Description of the task:
Once you have read the entries below, give them all again without any difference.

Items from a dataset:
• • • • •

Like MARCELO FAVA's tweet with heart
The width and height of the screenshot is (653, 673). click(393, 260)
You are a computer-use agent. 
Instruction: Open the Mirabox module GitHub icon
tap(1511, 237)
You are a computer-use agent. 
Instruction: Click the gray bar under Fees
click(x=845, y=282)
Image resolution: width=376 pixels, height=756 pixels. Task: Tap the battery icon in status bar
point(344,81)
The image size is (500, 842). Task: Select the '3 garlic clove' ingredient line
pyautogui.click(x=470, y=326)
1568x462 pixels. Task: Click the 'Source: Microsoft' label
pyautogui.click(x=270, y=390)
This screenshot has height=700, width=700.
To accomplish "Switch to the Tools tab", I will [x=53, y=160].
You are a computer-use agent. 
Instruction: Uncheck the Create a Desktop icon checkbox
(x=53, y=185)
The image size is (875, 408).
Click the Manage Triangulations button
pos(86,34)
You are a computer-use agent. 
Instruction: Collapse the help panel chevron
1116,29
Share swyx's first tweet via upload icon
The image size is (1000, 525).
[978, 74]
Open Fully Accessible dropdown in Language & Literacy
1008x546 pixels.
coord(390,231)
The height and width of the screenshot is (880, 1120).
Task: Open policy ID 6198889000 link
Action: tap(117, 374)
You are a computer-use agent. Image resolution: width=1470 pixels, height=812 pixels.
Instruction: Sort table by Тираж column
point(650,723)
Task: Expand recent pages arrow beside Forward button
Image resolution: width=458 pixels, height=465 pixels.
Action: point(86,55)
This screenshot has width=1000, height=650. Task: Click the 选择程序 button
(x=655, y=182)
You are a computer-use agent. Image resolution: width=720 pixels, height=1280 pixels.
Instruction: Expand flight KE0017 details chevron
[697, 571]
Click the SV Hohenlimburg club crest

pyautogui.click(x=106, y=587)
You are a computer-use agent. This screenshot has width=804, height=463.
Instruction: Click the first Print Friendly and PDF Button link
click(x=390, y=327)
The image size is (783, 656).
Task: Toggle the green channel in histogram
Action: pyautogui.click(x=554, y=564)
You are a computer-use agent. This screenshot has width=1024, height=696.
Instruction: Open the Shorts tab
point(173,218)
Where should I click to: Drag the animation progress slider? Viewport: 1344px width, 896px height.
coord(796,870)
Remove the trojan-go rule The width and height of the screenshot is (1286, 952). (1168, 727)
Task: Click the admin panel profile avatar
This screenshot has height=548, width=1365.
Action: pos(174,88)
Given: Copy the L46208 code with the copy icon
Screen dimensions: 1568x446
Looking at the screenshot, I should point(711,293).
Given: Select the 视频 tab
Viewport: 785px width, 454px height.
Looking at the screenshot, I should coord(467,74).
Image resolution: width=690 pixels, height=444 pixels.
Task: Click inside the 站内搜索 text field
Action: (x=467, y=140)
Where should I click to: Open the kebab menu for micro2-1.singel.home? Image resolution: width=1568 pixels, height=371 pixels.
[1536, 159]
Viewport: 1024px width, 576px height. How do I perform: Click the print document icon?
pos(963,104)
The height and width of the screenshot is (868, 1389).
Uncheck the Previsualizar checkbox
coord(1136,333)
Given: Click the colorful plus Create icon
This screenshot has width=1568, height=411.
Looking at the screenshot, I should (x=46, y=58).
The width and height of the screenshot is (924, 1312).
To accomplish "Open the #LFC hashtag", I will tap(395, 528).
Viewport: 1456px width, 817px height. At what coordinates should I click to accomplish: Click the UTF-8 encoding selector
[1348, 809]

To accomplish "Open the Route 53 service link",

• • • • •

Task result:
Like MARCELO FAVA's tweet with heart
The width and height of the screenshot is (653, 673). click(393, 260)
You are a computer-use agent. 
Instruction: Open the Mirabox module GitHub icon
tap(1511, 237)
You are a computer-use agent. 
Instruction: Click the gray bar under Fees
click(x=845, y=282)
Image resolution: width=376 pixels, height=756 pixels. Task: Tap the battery icon in status bar
point(344,81)
The image size is (500, 842). Task: Select the '3 garlic clove' ingredient line
pyautogui.click(x=470, y=326)
1568x462 pixels. Task: Click the 'Source: Microsoft' label
pyautogui.click(x=270, y=390)
This screenshot has height=700, width=700.
To accomplish "Switch to the Tools tab", I will [x=53, y=160].
You are a computer-use agent. 
Instruction: Uncheck the Create a Desktop icon checkbox
(x=53, y=185)
The image size is (875, 408).
Click the Manage Triangulations button
pos(86,34)
You are a computer-use agent. 
Instruction: Collapse the help panel chevron
1116,29
Share swyx's first tweet via upload icon
The image size is (1000, 525).
[978, 74]
Open Fully Accessible dropdown in Language & Literacy
1008x546 pixels.
coord(390,231)
The height and width of the screenshot is (880, 1120).
Task: Open policy ID 6198889000 link
Action: tap(117, 374)
You are a computer-use agent. Image resolution: width=1470 pixels, height=812 pixels.
Instruction: Sort table by Тираж column
point(650,723)
Task: Expand recent pages arrow beside Forward button
Image resolution: width=458 pixels, height=465 pixels.
Action: point(86,55)
This screenshot has width=1000, height=650. Task: Click the 选择程序 button
(x=655, y=182)
You are a computer-use agent. Image resolution: width=720 pixels, height=1280 pixels.
Instruction: Expand flight KE0017 details chevron
[697, 571]
Click the SV Hohenlimburg club crest

pyautogui.click(x=106, y=587)
You are a computer-use agent. This screenshot has width=804, height=463.
Instruction: Click the first Print Friendly and PDF Button link
click(x=390, y=327)
The image size is (783, 656).
Task: Toggle the green channel in histogram
Action: pyautogui.click(x=554, y=564)
You are a computer-use agent. This screenshot has width=1024, height=696.
Instruction: Open the Shorts tab
point(173,218)
Where should I click to: Drag the animation progress slider? Viewport: 1344px width, 896px height.
coord(796,870)
Remove the trojan-go rule The width and height of the screenshot is (1286, 952). (1168, 727)
Task: Click the admin panel profile avatar
This screenshot has height=548, width=1365.
Action: pos(174,88)
Given: Copy the L46208 code with the copy icon
Screen dimensions: 1568x446
Looking at the screenshot, I should point(711,293).
Given: Select the 视频 tab
Viewport: 785px width, 454px height.
Looking at the screenshot, I should coord(467,74).
Image resolution: width=690 pixels, height=444 pixels.
Task: Click inside the 站内搜索 text field
Action: (x=467, y=140)
Where should I click to: Open the kebab menu for micro2-1.singel.home? Image resolution: width=1568 pixels, height=371 pixels.
[1536, 159]
Viewport: 1024px width, 576px height. How do I perform: Click the print document icon?
pos(963,104)
The height and width of the screenshot is (868, 1389).
Uncheck the Previsualizar checkbox
coord(1136,333)
Given: Click the colorful plus Create icon
This screenshot has width=1568, height=411.
Looking at the screenshot, I should (x=46, y=58).
The width and height of the screenshot is (924, 1312).
To accomplish "Open the #LFC hashtag", I will tap(395, 528).
Viewport: 1456px width, 817px height. At what coordinates should I click to accomplish: Click the UTF-8 encoding selector
[1348, 809]

To accomplish "Open the Route 53 service link",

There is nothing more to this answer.